Attempts by Deadline Detroit to get a comment from the mayor were unsuccessful. Calls were placed to Richard Sabaugh, a top Fouts aide, who often handles inquiries from the press. Emails to the mayor’s office also went unanswered. Fouts denied it was his voice on the tape after this report was published.

After being told of the newest audio content, Sabaugh said: “He never expressed those kinds of feelings to me, ever.”

Fouts has repeatedly denied that other apparent recordings of him making crude comments were legitimate, claiming that tapes leaked to the media in 2016 and 2017 were doctored or that they consisted of someone trying to imitate his voice. But a voice recognition expert last year concluded that the audio files were not edited and that the recorded voice matched the mayor’s voice.
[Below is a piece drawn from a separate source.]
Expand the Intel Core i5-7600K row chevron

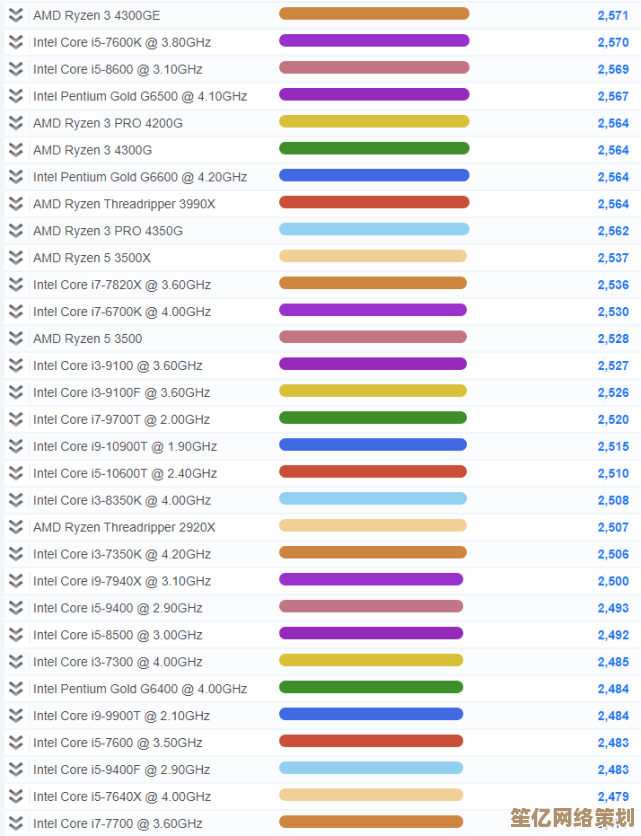[x=15, y=42]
Fouts tried to hide his age

The newest recording harkens back to when the third-term mayor in 2011 claimed that he was 67 years old at the time while some documentation showed that he was 69. He tried to fend off numerous media questions, including those from the Warren Weekly newspaper, about his stubbornness over a 2-year difference. Fouts eventually said that his preference for dating much younger women was damaged by the age dispute.

When a lawsuit was filed by political activists to keep him off the 2011 election ballot for failing to include his correct age on his re-election paperwork, Fouts dug in. At one point, Fouts reportedly threw a chair in anger at the city clerk’s office when he didn’t get the answers he was looking for to make the issue go away.
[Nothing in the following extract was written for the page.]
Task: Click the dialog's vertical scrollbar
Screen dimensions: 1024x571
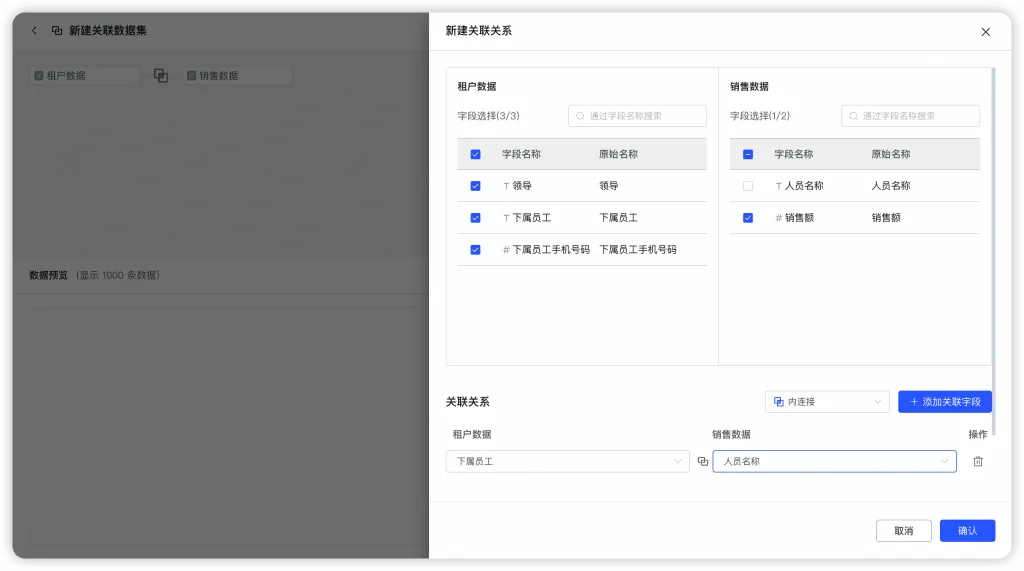Action: [x=993, y=252]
He went so far as to stop driving, declining to renew his driver license for several months after the secretary of state’s office declared insufficient proof that he was 67. At one point, WDIV-TV reported that a news crew saw Fouts driving while his license was expired.

All of the recordings released in the past 24 months were made over the course of several years as Fouts, a former Warren high school civics teacher, was secretly taped numerous times in City Hall by alarmed staffers, as he was lashing out at his political enemies, blacks, women and handicapped children.

On one recording, the mayor said that blacks resemble chimpanzees in their appearance and demeanor. On another tape, he used the N-word.

Fouts was recorded saying mentally and developmentally disabled children should be put in cages, or euthanized, or at least kept out of sight. He said he loathes being around “retards.”

Regarding his views on women: “They are pussies when they are young, and when they get older, they’re just mean, hateful, dried-up cunts.”

The first recording that emerged, in 2013, had Fouts caught on tape in a mafia-style rant, expressing his urge to violently murder two of his persistent political critics. At one point in the profanity-laced outburst, the mayor described how he wanted to viciously beat to death a former aide with a baseball bat.

Mayor survives uproar

Two years ago, a citywide outrcry over the tapes led to a citizen petition drive calling for his resignation and a separate, initial effort seeking to recall him from office. But in January 2017, the Warren City Council, consisting of a majority of Fouts allies, killed a proposal to force the mayor to submit to a comprehensive voice recognition test or resign. The grassroots attempts to oust Fouts eventually faded.

First elected mayor in 2007 after serving 26 years on the city council, Fouts helped orchestrate a 2016 ballot proposal that would make him eligible for another eight years of office, rather than facing term limits in 2019. City voters approved the plan by a narrow margin.

So the confrontational mayor is expected to be preparing for a re-election run in November. No candidate has stepped forward yet to oppose him.

But Fouts has a confidence advantage that comes from winning his last two mayoral elections by unprecedented, landslide proportions. Sabaugh, the city’s public services director and a longtime political consultant, said the tapes have not made a difference.

“I think he survived that last round pretty well,” Sabaugh said. “I think the people believe him.”